▶ **Given passage**:
----

Does God Really Care About Me?

“If it matters to you, it matters to God,” read my friend’s fridge magnet. I thought it was a lovely sentiment when I first read these words at my friend’s place several years ago. However, I began to question this as I grappled with frustrated hopes and disappointment with God.

In my younger days, I struggled a lot with loneliness and longed very much to be in a romantic relationship. I prayed about it frequently, but God didn’t seem to answer my prayers year after year. Before long, I doubted if God really cared about what mattered to me.

After all, why would He make time for someone like me? In the grand scheme of things, I, and my desire for a relationship, must surely be so insignificant in His eyes.

I knew that God is the Creator of all things. He is majestic, glorious, everlasting, and magnificent. He is the King of kings and Lord of lords, far greater than all things. But I, who came from dust and will return to dust, am like grass that easily withers. Why would God care about me and my longings?

However, even in my doubts and struggles, my favorite line from the Book of Jonah would, from time to time, come back to me. It was as if the Holy Spirit wanted to remind me of something. In the last passage of the book, God asked Jonah, “And should I not have concern for the great city of Nineveh, in which there are more than a hundred and twenty thousand people who cannot tell their right hand from their left—and also many animals?” (Jonah 4:11)

God didn’t just care about great and important matters; He also cared about what, to most people, would seem like an insignificant thing—the lives of animals. It made me think that perhaps God does care about little things after all. As I read the Bible over the years, I began to look out for instances where God took note of such matters.


God cares about the stars

Did you know that God not only decided how many stars there should be in the universe, but He also calls each one by name? (Psalm 147:4; Isaiah 40:26) It’s as if in creating them, God gave every star His special attention, choosing a name for them and introducing each one to the world.

----

▶ **Recorded data**:
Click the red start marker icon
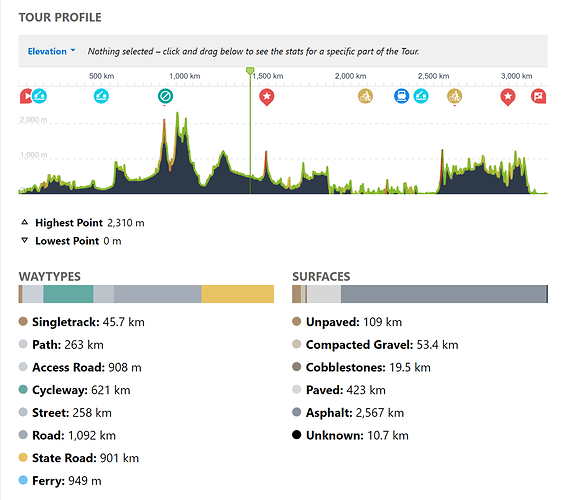[25, 96]
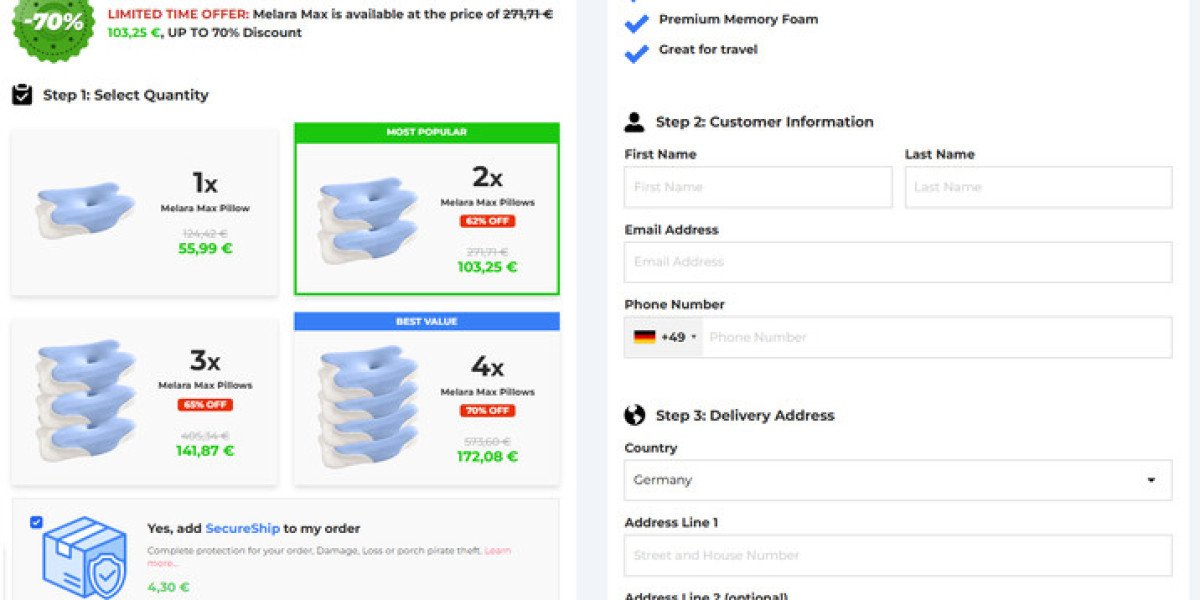Click the Step 1 clipboard icon

pyautogui.click(x=22, y=95)
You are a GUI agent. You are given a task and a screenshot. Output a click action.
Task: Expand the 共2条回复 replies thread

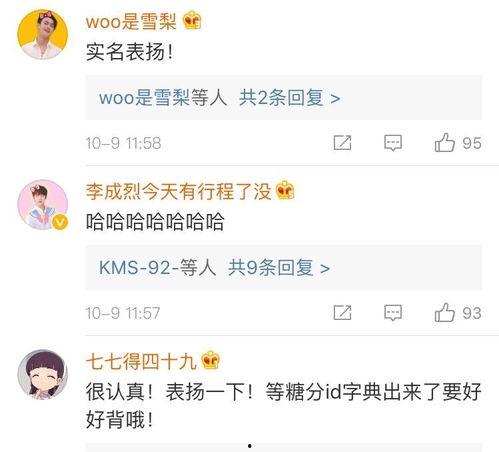(289, 98)
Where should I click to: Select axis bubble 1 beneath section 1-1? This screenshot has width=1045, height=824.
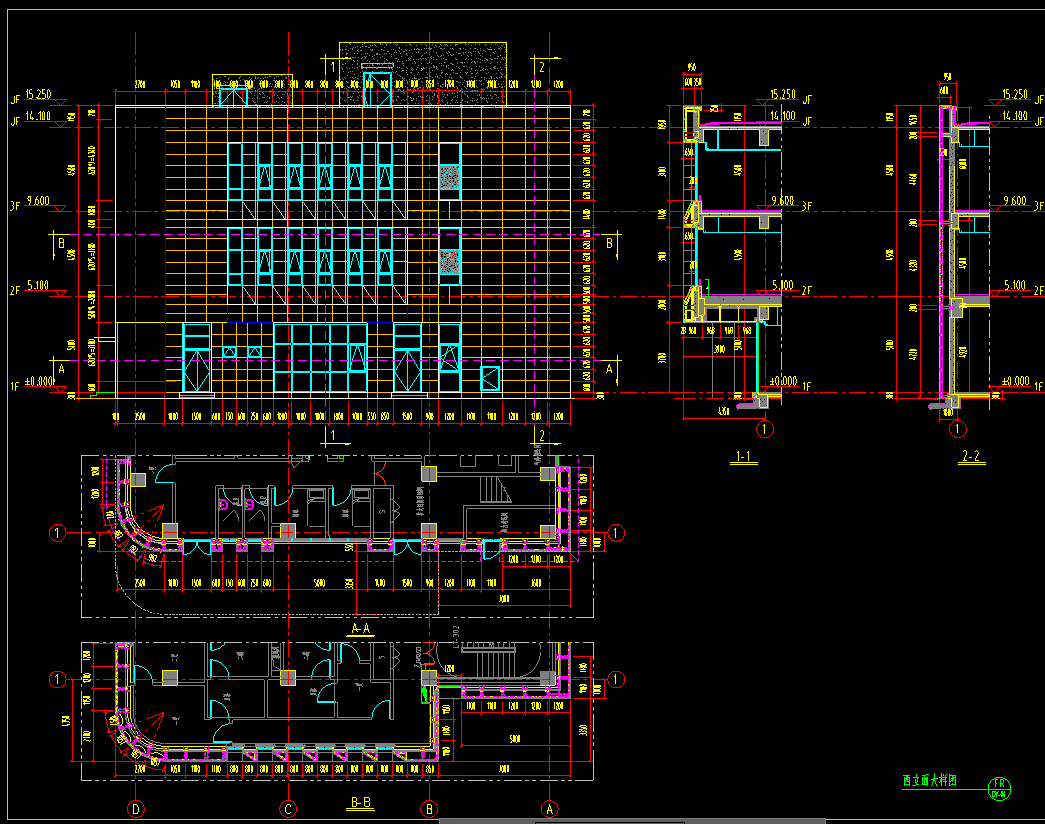pyautogui.click(x=765, y=429)
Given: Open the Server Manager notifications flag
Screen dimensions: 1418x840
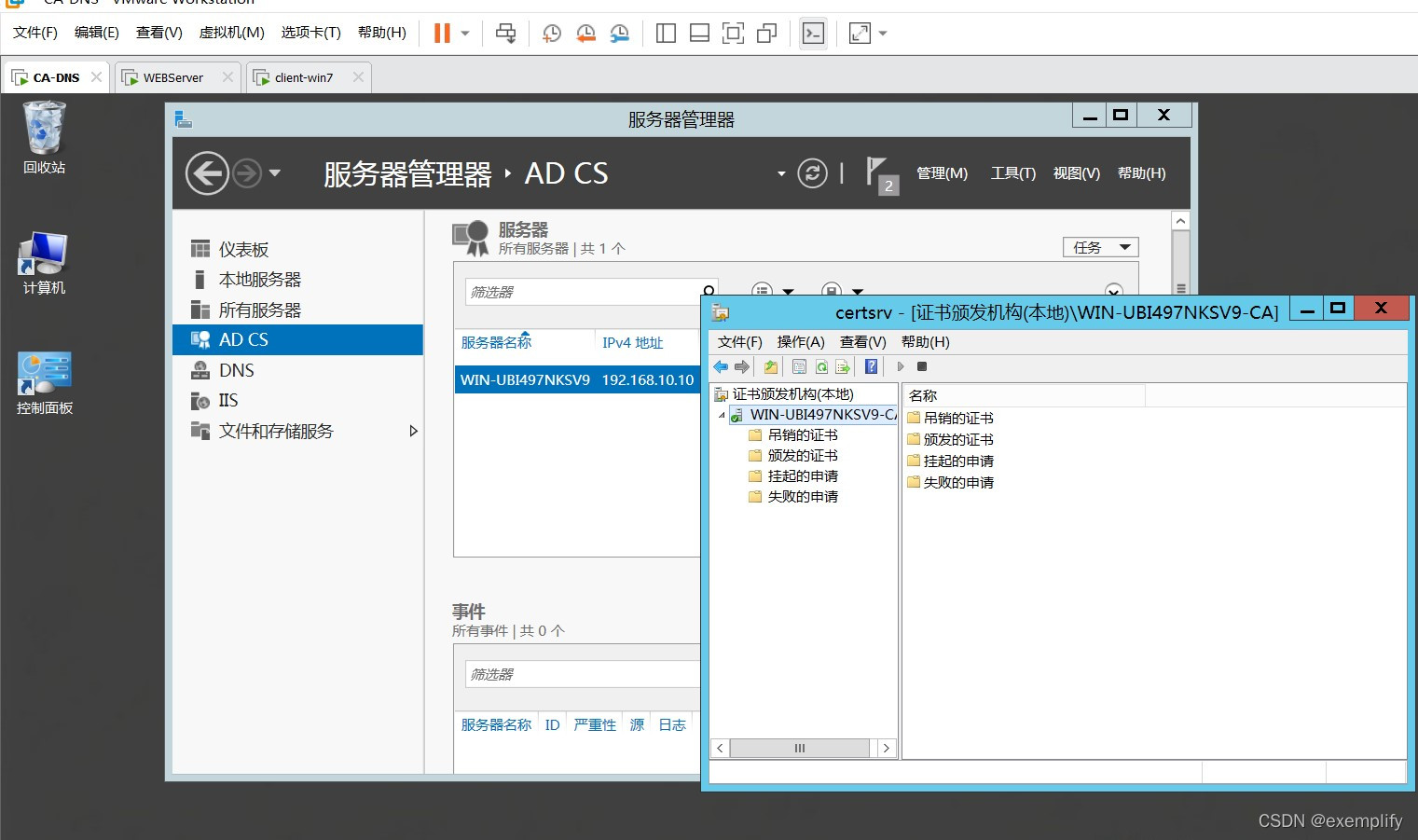Looking at the screenshot, I should coord(877,173).
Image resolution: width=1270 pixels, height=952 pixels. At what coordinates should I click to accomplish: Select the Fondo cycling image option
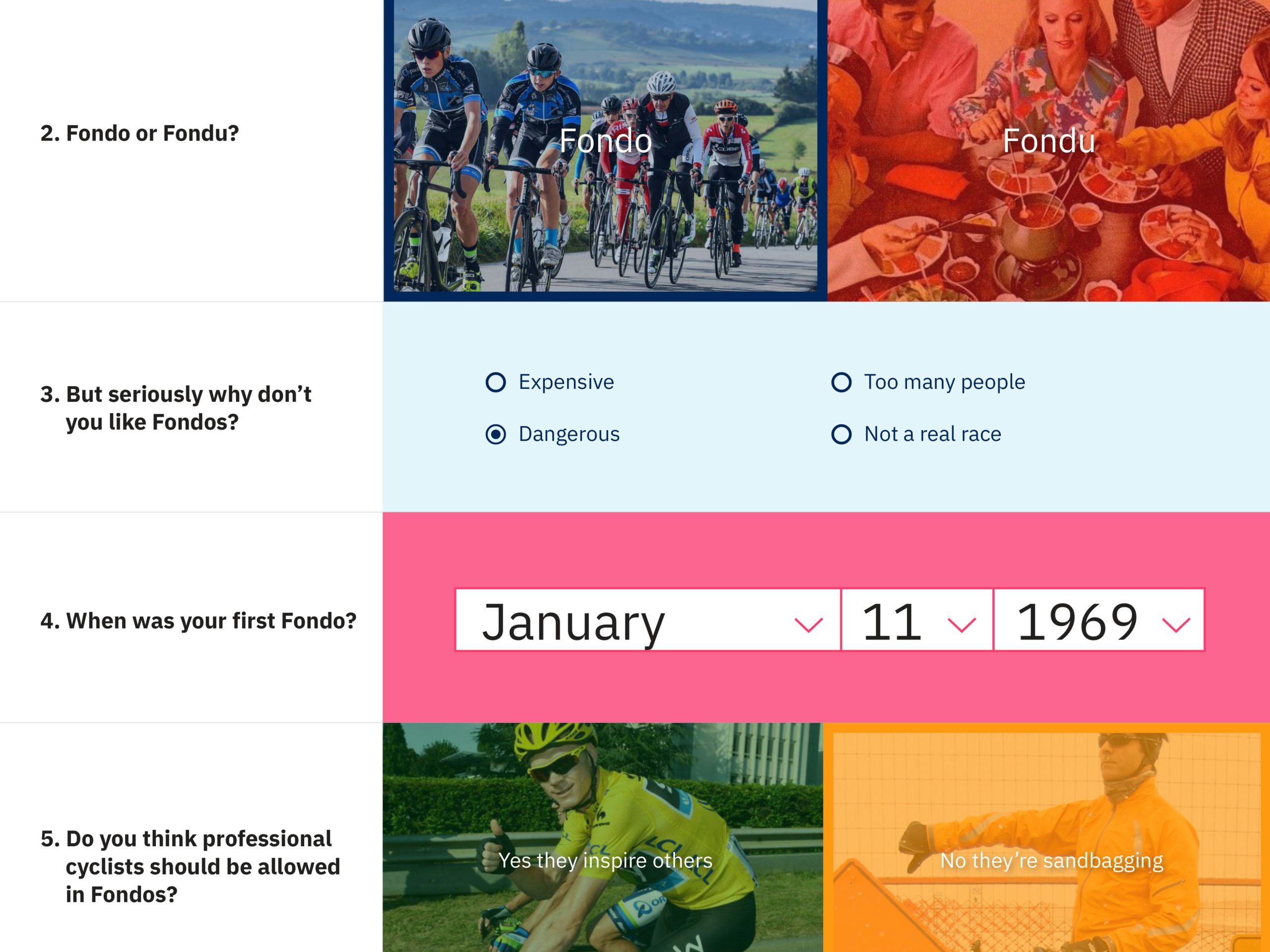pyautogui.click(x=605, y=149)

----

▶ **What you need to do**:
A. In the reflection on God's care, what words appeared on the friend's fridge magnet?
B. Carry on the reflection on God's care, beginning right after its final sentence.

▶ **List of answers**:
A. "If it matters to you, it matters to God."

B.
If this is the attention God devotes to stars, what close, loving attention would He pay to us? The Bible tells us that God counsels us with His loving eye on us (Psalm 32:8). After all, the Father handpicked each one of us to be His son or daughter, so that we can be called by His Name (1 John 3:1). What an unimaginable joy and unthinkable honor that is!


God cares about the animals and plants

“Are not two sparrows sold for a penny? Yet not one of them will fall to the ground outside your Father’s care,” Jesus reminds us (Matthew 10:29). God actually pays attention to such small birds, and He cares about their life and death.

“So don’t be afraid, you are worth more than many sparrows,” Jesus assures us (Matthew 10:31). If God cares enough to provide for and take care of even such insignificant animals, how much more would He take care of us?

God also dresses the flowers of the field in beauty that exceeds King Solomon’s splendor (Matthew 6:28-29). So while I may feel like lowly dust and perishable grass, I find comfort in this: If God can clothe the grass of the field with such splendor, which is here today and tomorrow is thrown into the fire, surely, He will provide well for me, too.


God cares about the little details

Did you ever notice that God made clothes for Adam and Eve?

After Adam and Eve sinned against God, they covered themselves with fig leaves because they were ashamed in their nakedness (Genesis 3:7). However, their coverings must not have been so good, because later, “[t]he Lord God made garments of skin for Adam and his wife and clothed them” (Genesis 3:21).

Even though God had to exile Adam and Eve from the Garden of Eden because of their sin, He made sure to provide them with something substantial and lasting to cover themselves. Would He not also provide for us in substantial and lasting ways today?

When God led the Israelites for 40 years in the wilderness, He “sustained them in the wilderness [and] they lacked nothing,” to the extent of making sure that neither their clothes nor sandals wore out (Nehemiah 9:21). Each and every day, God protected their bodies from the elements and their feet from swelling (Deuteronomy 8:4; 29:5). Would He not also care for and address our everyday concerns today?


God cares about the little things in our lives

God is mighty and deserving of all the adoration in my life, but I have realized that He is also meticulous and attentive to the smallest details in my life.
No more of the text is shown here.